The CDC has published tables listing the annual number of births and the percentage of babies born to unmarried mothers going back to 1940.

That year, according to the CDC, only 3.8 percent of the babies born in the United States were born to unmarried mothers.

The percentage first topped 4 percent in 1945, when it hit 4.3 percent. It then hit 5.0 percent in 1958 and climbed to 6.3 percent in 1963.

In the mid-1960s it started to spike. In 1965, it hit 7.7 percent. In 1966, it hit 8.4 percent. In 1967, it hit 9.0 percent. Then, in 1969, it hit 10.0 percent for the first time.

In 1983, it topped 20 percent for the first time, hitting 20.3 percent. In 1992, it topped 30 percent for the first time, hitting 30.1 percent. In 2008, it topped 40 percent for the first time, hitting 40.6 percent.

In the twelve years on record since 2008 (2009-2020), it has only dropped below 40 percent in three years. In 2016 and 2017, it was 39.8 percent. Then in 2018, it dropped to 39.6 percent—before climbing back to 40.0 percent in 2019 and 40.5 percent in 2020.

“Medicaid was the source of payments for 42.0 percent of all 2020 births,” said the CDC report.

That, the CDC report noted was down from 42.1 percent in 2019.

“The principle source of payment for the delivery of most births in 2020 continued to be either private insurance or Medicaid,” said the report, “however, the percentage of births covered by private insurance increased from 2019 (from 50.2% to 50.6%), and the percentage of births covered by Medicaid declined (from 42.1% to 42.0%).”

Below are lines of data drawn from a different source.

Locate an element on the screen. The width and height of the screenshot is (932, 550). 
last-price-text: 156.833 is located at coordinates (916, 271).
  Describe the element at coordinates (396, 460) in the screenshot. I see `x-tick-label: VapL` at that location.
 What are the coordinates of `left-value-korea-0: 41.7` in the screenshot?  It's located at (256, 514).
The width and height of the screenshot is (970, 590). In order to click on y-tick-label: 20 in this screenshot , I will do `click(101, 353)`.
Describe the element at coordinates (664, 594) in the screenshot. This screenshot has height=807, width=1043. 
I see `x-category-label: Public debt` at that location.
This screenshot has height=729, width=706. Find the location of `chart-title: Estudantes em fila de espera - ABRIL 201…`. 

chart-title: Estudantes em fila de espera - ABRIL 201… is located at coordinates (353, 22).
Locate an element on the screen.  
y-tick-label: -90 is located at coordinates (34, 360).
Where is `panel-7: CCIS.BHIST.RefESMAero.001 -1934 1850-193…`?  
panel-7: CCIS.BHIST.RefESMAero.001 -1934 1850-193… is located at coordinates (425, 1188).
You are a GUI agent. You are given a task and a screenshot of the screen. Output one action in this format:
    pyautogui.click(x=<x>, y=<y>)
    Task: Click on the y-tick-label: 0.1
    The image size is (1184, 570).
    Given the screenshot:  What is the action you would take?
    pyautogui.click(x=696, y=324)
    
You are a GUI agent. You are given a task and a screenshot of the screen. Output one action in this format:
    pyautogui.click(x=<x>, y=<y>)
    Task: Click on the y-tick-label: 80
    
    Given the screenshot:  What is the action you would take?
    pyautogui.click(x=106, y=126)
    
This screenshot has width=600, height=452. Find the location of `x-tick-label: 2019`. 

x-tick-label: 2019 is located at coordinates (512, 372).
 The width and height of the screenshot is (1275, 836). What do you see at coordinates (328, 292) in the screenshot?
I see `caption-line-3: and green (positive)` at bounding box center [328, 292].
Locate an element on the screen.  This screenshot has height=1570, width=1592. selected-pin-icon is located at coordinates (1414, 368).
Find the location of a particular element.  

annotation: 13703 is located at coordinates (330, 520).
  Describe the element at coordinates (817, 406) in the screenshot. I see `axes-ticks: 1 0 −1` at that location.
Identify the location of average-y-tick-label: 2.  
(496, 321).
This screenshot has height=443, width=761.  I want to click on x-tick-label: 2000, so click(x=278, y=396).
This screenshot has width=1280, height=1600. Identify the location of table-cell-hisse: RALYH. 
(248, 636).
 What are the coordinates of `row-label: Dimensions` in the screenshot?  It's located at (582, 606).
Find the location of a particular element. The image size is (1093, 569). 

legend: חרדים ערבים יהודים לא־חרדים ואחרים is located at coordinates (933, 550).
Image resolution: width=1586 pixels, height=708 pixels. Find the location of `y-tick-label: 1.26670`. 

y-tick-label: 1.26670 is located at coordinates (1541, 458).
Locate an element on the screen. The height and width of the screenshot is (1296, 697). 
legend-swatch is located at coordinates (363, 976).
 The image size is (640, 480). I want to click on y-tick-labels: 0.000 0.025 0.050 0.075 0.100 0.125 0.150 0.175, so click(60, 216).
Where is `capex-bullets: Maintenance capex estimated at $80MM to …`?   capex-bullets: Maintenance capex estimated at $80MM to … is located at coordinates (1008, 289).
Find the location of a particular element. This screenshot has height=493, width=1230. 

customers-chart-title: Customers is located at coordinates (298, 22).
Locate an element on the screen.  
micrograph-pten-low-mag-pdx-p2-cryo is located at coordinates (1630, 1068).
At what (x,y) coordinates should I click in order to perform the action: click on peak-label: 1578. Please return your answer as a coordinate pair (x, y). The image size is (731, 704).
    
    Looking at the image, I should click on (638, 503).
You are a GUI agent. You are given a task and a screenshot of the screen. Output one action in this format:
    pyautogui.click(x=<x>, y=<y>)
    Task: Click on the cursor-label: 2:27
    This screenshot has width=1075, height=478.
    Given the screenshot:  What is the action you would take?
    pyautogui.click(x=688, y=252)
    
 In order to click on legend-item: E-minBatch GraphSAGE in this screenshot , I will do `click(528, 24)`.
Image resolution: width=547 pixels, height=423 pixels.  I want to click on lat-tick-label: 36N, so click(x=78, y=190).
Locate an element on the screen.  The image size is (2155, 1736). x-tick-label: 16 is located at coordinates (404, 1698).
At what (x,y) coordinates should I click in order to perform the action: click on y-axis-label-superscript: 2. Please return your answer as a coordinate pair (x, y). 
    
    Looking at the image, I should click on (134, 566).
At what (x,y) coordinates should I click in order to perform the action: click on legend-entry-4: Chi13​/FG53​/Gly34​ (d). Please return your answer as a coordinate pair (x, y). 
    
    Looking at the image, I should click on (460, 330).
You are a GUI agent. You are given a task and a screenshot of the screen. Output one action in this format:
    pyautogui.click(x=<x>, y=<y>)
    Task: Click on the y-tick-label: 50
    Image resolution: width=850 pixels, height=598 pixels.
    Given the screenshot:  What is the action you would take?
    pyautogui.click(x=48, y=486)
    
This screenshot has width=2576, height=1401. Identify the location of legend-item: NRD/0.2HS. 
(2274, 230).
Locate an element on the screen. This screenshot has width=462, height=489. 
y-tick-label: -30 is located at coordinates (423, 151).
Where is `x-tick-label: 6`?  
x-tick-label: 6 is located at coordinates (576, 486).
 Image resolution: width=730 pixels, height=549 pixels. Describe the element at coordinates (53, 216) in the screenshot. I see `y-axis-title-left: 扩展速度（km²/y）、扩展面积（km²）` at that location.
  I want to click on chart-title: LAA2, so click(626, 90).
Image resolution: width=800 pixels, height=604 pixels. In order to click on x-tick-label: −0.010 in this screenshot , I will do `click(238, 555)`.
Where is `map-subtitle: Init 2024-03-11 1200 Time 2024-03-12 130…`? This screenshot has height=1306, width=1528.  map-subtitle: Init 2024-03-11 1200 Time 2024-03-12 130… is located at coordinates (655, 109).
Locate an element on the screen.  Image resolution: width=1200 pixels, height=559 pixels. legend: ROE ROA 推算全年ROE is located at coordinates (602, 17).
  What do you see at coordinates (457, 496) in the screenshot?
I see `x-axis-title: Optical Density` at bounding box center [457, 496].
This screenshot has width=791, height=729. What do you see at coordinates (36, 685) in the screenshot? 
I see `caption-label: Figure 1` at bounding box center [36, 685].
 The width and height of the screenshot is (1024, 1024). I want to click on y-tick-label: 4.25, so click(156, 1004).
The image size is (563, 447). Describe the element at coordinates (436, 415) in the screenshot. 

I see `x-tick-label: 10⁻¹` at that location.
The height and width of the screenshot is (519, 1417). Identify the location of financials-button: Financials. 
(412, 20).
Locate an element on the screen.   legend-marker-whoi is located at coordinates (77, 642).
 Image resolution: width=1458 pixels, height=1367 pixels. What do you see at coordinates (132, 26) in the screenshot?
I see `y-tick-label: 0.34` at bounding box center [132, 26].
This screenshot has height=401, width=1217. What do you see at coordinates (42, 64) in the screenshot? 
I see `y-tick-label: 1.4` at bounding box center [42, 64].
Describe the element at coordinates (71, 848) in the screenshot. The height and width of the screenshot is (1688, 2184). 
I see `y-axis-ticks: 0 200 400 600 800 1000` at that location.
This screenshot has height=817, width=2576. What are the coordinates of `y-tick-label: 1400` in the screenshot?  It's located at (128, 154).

“Authorized by Title XIX of the Social Security Act, Medicaid was signed into law in 1965 alongside Medicare,” says the website. “All states, the District of Columbia, and the U.S. territories have Medicaid programs designed to provide health coverage for low-income people. Although the Federal government establishes certain parameters for all states to follow, each state administers their Medicaid program differently, resulting in variations in Medicaid coverage across the country.”